Since he established his home in New Mexico, he has exhibited widely in New Mexico and Arizona and traveled throughout the western United States as head of the Silver City Arts Council, which he founded, and as a state arts commissioner. As a sponsor of the arts and an innovator of projects in music, dance, sculpture, painting, and theatre, he found himself a mentor of other artists and a teacher in his Silver City studio.
His work is included in the permanent collections of the Art Student’s League, the U.S. State Department, The Arnot Art Museum, The State Capitol of New Mexico, the Albuquerque Museum, the Museum of New Mexico (Santa Fe), Kennecott Copper Corporation, and other institutional and private collections.
The works of John Stermer evince a heritage born of Cezanne and Picasso, but without suggesting imitation.

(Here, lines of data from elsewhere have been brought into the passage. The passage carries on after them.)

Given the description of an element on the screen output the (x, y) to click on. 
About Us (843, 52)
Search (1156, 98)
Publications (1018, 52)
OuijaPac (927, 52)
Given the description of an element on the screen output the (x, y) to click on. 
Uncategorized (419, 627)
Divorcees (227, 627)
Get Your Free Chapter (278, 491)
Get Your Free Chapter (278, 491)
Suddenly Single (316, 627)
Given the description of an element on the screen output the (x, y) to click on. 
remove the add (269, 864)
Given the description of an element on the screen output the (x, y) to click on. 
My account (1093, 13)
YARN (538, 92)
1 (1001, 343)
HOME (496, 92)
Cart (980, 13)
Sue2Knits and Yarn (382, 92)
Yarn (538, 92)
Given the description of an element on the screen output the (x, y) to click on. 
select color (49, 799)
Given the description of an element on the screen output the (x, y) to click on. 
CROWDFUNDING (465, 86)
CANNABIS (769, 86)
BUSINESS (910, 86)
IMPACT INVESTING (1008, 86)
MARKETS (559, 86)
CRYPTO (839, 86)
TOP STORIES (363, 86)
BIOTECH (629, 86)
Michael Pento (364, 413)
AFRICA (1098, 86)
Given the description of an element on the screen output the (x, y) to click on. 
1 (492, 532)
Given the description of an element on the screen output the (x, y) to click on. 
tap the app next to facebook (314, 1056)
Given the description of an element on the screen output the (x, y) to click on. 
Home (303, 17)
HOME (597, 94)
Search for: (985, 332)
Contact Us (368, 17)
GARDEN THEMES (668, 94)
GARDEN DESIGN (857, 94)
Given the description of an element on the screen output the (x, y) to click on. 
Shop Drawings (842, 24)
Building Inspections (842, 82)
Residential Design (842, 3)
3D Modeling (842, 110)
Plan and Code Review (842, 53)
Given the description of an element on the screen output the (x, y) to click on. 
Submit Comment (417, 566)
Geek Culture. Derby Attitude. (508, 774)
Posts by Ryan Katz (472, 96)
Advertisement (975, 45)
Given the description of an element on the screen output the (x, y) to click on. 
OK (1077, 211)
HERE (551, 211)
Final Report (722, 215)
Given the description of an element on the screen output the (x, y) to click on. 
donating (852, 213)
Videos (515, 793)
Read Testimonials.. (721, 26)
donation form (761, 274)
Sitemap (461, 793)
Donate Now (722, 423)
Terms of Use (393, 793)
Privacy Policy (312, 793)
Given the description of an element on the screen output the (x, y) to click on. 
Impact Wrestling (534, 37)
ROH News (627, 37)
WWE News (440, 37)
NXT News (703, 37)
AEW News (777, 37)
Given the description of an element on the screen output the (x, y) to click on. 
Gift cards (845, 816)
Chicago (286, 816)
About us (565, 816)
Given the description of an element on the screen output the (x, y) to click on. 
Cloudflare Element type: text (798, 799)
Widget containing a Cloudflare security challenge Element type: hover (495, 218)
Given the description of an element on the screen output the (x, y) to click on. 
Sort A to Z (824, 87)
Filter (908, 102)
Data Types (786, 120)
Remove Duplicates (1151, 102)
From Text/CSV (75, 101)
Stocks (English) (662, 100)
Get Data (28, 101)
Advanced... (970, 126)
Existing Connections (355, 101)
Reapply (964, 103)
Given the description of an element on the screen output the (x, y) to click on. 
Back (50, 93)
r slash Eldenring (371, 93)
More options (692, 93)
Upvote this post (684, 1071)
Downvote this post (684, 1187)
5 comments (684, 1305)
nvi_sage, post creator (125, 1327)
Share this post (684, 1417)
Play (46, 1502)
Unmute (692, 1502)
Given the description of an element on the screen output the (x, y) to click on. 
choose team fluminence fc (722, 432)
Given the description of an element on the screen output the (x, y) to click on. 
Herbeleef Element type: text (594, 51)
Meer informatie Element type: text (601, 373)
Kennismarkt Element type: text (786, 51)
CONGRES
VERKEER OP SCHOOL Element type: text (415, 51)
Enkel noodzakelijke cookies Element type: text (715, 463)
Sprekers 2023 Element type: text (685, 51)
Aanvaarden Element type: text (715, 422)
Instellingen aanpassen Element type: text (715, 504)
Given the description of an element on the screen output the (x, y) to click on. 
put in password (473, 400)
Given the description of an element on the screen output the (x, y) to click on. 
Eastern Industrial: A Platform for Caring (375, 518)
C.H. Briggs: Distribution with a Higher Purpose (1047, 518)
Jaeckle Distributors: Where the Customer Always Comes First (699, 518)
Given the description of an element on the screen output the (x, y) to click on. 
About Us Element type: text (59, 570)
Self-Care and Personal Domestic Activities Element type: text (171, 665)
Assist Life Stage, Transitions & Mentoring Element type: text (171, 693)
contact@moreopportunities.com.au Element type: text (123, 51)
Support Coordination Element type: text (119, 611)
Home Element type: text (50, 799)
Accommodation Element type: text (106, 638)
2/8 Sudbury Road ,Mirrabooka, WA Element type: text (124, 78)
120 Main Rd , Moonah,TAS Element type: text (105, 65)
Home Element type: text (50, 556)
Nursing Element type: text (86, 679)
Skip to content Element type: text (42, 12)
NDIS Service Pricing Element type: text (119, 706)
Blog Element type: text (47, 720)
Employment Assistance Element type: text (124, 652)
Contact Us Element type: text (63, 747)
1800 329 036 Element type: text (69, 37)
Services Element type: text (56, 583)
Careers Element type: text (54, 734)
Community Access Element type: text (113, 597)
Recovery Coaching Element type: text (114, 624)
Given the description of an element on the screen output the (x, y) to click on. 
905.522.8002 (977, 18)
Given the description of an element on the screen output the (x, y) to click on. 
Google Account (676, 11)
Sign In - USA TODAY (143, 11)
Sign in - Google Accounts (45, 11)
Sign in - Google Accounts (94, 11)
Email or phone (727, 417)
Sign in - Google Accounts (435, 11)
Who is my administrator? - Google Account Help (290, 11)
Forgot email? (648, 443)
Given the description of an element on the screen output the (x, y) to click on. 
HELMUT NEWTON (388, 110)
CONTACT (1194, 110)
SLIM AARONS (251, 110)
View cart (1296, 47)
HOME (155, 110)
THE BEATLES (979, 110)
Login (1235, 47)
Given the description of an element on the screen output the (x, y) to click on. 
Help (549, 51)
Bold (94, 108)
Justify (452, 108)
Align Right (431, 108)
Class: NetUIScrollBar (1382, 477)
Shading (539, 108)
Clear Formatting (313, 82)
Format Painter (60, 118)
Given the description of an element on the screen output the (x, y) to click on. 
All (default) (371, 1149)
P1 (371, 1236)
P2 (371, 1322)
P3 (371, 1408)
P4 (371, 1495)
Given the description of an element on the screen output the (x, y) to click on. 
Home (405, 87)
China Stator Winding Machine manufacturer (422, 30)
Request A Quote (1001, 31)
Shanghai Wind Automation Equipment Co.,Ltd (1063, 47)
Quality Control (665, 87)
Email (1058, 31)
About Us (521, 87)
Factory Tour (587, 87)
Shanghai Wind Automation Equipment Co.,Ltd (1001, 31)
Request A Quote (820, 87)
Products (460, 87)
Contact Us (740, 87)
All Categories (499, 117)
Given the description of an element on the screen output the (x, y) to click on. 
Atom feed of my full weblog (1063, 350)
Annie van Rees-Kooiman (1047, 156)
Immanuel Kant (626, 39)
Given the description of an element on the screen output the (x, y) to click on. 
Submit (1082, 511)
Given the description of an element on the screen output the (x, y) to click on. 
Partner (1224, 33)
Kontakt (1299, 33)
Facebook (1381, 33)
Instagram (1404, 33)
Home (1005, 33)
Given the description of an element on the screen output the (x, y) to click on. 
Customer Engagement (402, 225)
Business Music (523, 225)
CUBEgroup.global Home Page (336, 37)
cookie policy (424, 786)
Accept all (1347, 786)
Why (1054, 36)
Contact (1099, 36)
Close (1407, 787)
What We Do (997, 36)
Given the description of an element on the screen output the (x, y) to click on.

One is tempted to place Stermer’s work in the general genus of painters whom we call Modernist, but this would be about as appropriate as calling Picasso a Cubist. Like the works of all ardent artists, Stermer’s oeuvre evolved within itself.
Among Stermer’s interests were printmaking and line and aquatint etchings. His paintings of individuals and groups are done in many styles and reveal a sense of humor honed during naval service in World War II, when he was selected as artist to depict life in the service. His involvement with the subjects of his art is best expressed by his words, “The subject is an excuse to paint. I find excuses everywhere, in the desert and the ocean, in a mountain or a geranium, an adobe hut or the human figure.”
The man was a generous dispenser of his talent, a giver and an innovator. The door to his studio was open to everyone, but he especially encouraged artists of every medium. Most of all, he influenced his town and his state to seek beauty in a humble adobe hut as well as the grandeur of a New Mexico sky.